%%
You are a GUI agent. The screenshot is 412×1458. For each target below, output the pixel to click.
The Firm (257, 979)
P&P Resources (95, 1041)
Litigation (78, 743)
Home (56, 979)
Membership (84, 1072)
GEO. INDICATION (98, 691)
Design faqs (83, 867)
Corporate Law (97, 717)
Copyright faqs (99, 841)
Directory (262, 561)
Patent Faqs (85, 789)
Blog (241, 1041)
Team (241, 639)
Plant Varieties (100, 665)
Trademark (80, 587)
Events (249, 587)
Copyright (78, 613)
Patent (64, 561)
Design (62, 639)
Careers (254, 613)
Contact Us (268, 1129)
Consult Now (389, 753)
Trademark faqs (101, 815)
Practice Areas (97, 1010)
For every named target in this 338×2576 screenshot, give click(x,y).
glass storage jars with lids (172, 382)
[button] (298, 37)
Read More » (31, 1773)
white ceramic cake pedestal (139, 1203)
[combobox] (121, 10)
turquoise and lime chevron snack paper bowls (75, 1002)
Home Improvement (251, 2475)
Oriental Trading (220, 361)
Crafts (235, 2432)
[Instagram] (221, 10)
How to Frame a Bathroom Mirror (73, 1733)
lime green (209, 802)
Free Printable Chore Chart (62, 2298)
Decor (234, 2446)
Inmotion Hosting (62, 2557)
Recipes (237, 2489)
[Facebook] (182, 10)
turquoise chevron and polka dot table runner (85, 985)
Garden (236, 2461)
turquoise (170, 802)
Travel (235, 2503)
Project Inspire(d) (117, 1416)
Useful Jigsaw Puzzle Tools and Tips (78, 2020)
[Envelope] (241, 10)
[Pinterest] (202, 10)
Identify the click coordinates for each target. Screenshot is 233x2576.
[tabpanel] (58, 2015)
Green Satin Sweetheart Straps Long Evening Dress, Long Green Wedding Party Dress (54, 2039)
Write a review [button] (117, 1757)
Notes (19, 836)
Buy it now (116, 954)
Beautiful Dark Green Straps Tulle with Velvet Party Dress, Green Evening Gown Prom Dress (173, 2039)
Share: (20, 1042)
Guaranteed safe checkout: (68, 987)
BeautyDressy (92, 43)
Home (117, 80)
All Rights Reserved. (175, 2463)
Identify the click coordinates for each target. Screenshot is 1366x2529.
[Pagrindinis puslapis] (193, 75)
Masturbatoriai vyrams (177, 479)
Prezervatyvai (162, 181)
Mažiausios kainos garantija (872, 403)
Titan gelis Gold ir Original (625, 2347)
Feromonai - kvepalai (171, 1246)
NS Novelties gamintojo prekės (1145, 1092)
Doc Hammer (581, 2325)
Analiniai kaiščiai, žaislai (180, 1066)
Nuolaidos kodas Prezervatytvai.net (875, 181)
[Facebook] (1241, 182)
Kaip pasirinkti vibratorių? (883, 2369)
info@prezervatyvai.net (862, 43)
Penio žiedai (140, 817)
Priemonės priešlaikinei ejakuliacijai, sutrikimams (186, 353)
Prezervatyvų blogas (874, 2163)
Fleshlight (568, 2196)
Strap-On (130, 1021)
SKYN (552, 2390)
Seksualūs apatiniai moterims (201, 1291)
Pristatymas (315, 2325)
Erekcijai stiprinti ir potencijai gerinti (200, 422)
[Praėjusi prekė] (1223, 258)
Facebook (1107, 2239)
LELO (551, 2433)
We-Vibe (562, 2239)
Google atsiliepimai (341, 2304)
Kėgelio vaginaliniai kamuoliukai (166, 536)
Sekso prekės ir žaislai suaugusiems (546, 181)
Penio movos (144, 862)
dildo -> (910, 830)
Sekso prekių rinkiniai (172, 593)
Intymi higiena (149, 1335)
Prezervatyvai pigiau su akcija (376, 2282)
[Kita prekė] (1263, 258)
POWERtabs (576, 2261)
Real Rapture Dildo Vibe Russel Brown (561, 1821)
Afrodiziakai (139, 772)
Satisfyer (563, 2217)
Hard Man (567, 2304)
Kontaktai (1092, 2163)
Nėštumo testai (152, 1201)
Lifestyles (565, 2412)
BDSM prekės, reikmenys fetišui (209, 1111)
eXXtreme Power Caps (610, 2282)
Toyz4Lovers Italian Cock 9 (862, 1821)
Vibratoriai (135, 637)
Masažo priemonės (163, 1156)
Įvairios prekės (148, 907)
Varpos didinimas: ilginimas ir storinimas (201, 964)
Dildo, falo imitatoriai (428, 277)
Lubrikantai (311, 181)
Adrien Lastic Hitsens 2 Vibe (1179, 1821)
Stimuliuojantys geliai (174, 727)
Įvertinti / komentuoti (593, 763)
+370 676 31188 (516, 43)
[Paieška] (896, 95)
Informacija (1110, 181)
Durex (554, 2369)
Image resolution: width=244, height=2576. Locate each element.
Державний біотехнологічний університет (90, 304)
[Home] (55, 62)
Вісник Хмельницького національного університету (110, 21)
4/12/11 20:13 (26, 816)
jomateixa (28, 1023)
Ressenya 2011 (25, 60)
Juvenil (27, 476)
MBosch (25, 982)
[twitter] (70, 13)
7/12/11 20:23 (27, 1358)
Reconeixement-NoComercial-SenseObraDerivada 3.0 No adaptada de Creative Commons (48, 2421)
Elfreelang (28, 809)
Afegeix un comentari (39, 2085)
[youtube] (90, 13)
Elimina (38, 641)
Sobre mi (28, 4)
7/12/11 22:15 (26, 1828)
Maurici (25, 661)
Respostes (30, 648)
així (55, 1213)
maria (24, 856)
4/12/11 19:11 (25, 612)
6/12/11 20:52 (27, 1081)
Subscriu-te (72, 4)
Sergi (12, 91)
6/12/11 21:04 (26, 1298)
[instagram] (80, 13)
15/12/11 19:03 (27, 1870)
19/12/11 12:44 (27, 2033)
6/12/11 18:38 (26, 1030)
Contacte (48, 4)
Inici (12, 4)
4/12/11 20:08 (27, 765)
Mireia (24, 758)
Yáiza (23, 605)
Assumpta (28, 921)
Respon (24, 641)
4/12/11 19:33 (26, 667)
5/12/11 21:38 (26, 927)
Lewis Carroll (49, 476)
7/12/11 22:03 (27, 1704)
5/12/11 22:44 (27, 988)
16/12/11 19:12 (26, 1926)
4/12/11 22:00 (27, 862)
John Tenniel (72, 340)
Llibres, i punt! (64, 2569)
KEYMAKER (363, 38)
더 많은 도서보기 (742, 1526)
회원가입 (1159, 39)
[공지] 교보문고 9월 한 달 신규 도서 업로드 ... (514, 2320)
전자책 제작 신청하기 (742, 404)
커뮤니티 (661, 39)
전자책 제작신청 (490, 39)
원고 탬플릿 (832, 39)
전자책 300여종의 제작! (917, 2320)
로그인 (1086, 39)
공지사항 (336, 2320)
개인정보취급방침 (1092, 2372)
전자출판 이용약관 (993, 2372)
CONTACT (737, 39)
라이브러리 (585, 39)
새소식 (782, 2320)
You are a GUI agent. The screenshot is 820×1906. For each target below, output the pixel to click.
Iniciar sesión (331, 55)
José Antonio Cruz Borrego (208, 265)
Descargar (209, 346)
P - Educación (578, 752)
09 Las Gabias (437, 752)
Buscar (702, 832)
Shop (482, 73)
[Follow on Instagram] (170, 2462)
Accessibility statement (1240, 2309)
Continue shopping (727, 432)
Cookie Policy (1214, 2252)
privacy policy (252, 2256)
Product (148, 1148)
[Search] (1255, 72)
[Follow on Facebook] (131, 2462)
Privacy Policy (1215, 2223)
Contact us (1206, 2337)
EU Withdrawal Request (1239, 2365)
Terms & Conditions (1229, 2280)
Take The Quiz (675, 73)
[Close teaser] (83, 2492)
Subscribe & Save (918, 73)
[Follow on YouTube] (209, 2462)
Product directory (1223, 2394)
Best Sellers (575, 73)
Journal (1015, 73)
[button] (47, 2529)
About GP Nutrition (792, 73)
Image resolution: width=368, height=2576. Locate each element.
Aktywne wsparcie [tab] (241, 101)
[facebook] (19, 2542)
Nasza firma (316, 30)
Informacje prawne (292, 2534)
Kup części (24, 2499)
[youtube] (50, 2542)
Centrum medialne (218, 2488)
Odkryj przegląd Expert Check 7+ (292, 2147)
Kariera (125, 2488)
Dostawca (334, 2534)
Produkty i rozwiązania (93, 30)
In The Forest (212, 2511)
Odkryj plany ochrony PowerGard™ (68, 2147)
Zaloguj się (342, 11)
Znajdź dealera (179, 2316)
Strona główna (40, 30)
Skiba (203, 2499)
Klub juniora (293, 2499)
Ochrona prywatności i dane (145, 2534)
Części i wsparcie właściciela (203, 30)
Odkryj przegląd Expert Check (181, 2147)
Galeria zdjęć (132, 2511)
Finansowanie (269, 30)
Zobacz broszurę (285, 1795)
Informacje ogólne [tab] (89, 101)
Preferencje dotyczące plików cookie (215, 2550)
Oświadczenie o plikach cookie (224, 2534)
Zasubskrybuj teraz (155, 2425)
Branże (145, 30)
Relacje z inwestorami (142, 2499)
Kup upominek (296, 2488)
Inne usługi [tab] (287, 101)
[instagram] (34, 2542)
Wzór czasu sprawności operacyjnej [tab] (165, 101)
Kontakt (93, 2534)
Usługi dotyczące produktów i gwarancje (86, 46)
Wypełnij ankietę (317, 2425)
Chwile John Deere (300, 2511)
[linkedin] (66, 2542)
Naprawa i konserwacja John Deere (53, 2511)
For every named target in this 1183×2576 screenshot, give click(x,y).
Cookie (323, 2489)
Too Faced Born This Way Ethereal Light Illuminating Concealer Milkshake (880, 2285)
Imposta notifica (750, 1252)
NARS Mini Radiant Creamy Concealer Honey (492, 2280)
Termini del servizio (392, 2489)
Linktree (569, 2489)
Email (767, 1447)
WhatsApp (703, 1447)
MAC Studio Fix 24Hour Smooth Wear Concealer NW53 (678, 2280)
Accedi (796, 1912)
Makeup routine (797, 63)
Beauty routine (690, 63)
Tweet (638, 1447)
%%
_INSTRUCTIONS FOR THE TASK:_ Retype, exactly and in full, the lines above from the one containing "Buscar (702, 832)" through the one containing "Wypełnij ankietę (317, 2425)".

_YOUR SOLUTION:_
Buscar (702, 832)
Shop (482, 73)
[Follow on Instagram] (170, 2462)
Accessibility statement (1240, 2309)
Continue shopping (727, 432)
Cookie Policy (1214, 2252)
privacy policy (252, 2256)
Product (148, 1148)
[Search] (1255, 72)
[Follow on Facebook] (131, 2462)
Privacy Policy (1215, 2223)
Contact us (1206, 2337)
EU Withdrawal Request (1239, 2365)
Terms & Conditions (1229, 2280)
Take The Quiz (675, 73)
[Close teaser] (83, 2492)
Subscribe & Save (918, 73)
[Follow on YouTube] (209, 2462)
Product directory (1223, 2394)
Best Sellers (575, 73)
Journal (1015, 73)
[button] (47, 2529)
About GP Nutrition (792, 73)
Image resolution: width=368, height=2576. Locate each element.
Aktywne wsparcie [tab] (241, 101)
[facebook] (19, 2542)
Nasza firma (316, 30)
Informacje prawne (292, 2534)
Kup części (24, 2499)
[youtube] (50, 2542)
Centrum medialne (218, 2488)
Odkryj przegląd Expert Check 7+ (292, 2147)
Kariera (125, 2488)
Dostawca (334, 2534)
Produkty i rozwiązania (93, 30)
In The Forest (212, 2511)
Odkryj plany ochrony PowerGard™ (68, 2147)
Zaloguj się (342, 11)
Znajdź dealera (179, 2316)
Strona główna (40, 30)
Skiba (203, 2499)
Klub juniora (293, 2499)
Ochrona prywatności i dane (145, 2534)
Części i wsparcie właściciela (203, 30)
Odkryj przegląd Expert Check (181, 2147)
Galeria zdjęć (132, 2511)
Finansowanie (269, 30)
Zobacz broszurę (285, 1795)
Informacje ogólne [tab] (89, 101)
Preferencje dotyczące plików cookie (215, 2550)
Oświadczenie o plikach cookie (224, 2534)
Zasubskrybuj teraz (155, 2425)
Branże (145, 30)
Relacje z inwestorami (142, 2499)
Kup upominek (296, 2488)
Inne usługi [tab] (287, 101)
[instagram] (34, 2542)
Wzór czasu sprawności operacyjnej [tab] (165, 101)
Kontakt (93, 2534)
Usługi dotyczące produktów i gwarancje (86, 46)
Wypełnij ankietę (317, 2425)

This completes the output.